Lithosphere/Geosphere Acid rain has several consequences on the geosphere. One method is for rainwater runoff to sink into the soil. When acid rain falls on the ground, it releases aluminum and other toxic elements, depriving the soil of important nutrients. This can lead to aluminum toxicity in plants that uptake this element through their roots. Also, acidic soils are less able to retain water, which may cause some areas of land to become dry even though more rain falls than normal. The lithosphere/geosphere is affected by acid rain in many ways; read about them here.
Acid rain has a significant impact on the biosphere because the impacts of acid rain combined with other climatic pressures make trees and other plants less able to endure insects, low temperatures, and disease. These pressures have led to an increase in deforestation and forest degradation.
Rain also has a large impact on the ocean. When it falls as precipitation, it provides both freshwater and oxygen to bodies of water. However when rainfall occurs as flooding, it can cause extensive damage by spreading out over large areas, causing mudslides, eroding soil, and contaminating groundwater. This type of damage can be particularly severe for small islands.
Finally, rain has a large impact on humans through floods. Floods can cause widespread damage by destroying homes and businesses, and killing people. They can also carry pollutants into rivers, lakes, and oceans, which are harmful to animals living in those systems.

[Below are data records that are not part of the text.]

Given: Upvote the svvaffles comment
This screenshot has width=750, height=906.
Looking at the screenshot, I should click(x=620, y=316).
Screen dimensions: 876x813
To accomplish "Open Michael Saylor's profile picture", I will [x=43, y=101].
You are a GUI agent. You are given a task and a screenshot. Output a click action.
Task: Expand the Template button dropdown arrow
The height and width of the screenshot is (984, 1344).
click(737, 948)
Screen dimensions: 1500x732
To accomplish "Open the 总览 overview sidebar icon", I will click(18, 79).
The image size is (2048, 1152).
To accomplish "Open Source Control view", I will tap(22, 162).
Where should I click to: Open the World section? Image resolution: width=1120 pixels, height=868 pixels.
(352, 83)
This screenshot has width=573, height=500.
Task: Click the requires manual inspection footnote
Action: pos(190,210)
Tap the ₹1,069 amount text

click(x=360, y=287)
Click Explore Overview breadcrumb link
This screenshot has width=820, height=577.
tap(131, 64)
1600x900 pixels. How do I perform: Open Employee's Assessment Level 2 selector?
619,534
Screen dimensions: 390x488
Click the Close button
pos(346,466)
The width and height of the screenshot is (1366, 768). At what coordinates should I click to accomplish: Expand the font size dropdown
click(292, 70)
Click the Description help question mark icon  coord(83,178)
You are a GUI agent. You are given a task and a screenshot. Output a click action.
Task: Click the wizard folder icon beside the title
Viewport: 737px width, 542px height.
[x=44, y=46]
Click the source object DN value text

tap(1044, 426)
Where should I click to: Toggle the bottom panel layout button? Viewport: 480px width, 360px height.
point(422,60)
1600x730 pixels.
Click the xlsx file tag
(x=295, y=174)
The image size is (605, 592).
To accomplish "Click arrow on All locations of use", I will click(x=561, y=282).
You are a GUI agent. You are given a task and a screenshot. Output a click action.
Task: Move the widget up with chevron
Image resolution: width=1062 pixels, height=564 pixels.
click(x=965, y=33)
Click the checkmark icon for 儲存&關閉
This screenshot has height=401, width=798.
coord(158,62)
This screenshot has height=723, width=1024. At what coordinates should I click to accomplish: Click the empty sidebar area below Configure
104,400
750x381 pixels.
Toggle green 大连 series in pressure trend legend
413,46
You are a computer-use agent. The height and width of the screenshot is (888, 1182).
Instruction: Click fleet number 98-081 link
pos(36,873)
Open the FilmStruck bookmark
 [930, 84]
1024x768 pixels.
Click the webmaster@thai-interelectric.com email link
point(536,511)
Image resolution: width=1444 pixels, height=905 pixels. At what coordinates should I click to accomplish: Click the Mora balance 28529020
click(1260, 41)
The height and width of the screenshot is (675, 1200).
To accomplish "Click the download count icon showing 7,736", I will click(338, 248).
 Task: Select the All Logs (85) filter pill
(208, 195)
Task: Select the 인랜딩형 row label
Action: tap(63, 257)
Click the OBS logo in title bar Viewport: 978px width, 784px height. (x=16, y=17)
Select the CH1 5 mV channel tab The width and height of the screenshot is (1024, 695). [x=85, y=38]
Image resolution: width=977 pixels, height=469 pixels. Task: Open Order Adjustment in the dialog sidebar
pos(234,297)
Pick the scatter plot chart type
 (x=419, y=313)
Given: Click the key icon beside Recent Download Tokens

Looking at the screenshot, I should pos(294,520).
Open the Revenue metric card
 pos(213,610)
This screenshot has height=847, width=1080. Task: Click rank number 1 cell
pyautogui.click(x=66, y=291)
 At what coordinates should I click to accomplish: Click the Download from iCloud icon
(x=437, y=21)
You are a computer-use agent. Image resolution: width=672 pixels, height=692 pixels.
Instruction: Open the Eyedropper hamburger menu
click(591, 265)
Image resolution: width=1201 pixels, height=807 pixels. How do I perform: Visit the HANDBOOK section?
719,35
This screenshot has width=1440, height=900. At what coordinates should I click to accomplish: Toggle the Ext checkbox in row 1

Flooding is only one problem that can occur with rain. The amount of precipitation that falls as flooding is only a small fraction of the total volume of rain that falls each year. The other 99% or so of the rain is fresh water that flows into streams, lakes, and oceans. Because this fresh water is lacking in minerals and nutrients, it cannot support life as we know it.
These compounds may reach extremely high altitudes in the sky, where they mix and react with water, oxygen, and other molecules to generate highly acidic pollution known as acid rain. The gases involved in this process include sulfur dioxide and nitrogen oxides. Acid rain can damage environmental resources by removing vital minerals from soil and leaching them into lakes and oceans--where they can no longer be absorbed by vegetation or dissolved in water for use by animals. It can also cause serious health problems for people who are exposed to it regularly (e.g., through eating food grown in acidic soils).
The environmental effects of acid rain have led many countries to establish regulatory programs that limit or prohibit the emission of these pollutants. Emissions of sulfur dioxide and nitrogen oxides have been reduced through clean energy technologies and improved industrial processes. However, large-scale releases of sulfuric and nitric acids into the atmosphere will still occur when volcanoes erupt or when sea waters containing acid salts drain into the ocean.
Acid rain can have a negative impact on human health. The soluble salts present in acid rain can enter plants through their stomata and accumulate therein, causing injury to the tissues of the plant. This leads to nutrient deficiencies in the plant, which then cannot resist infection by harmful organisms such as bacteria and fungi.
Acid rain and fog can harm woods, particularly those at higher elevations. Acid deposits deplete the soil of critical elements such as calcium and cause aluminum to be released into the soil, making it difficult for trees to absorb water. Some soils are better than others in neutralizing acids. If you're concerned about acid rain harming your property, contact a local environmental agency to learn what measures can be taken to prevent it.
Acid rain can also harm other parts of the environment. It can dissolve rocks and contaminate groundwater resources. In addition, it can damage property through erosion caused by wind and water. The types of harm depend on how much acid is present in the rain and how sensitive the affected area is to acidity. Acids that fall from the sky can combine with atmospheric gases such as nitrogen and oxygen to form compounds such as nitric and sulfuric acids. These chemicals can burn skin or eat away at metals such as copper and zinc. More acidic substances are produced when solar radiation breaks down vegetation, causing the release of carbon dioxide and other gases that combine with water to create acids that can drip from trees or be absorbed by ground water.
Acid rain has been known to cause problems for areas where timber grows commercially. The most notable example is the death of hundreds of thousands of acres of forest due to acid rain in Europe.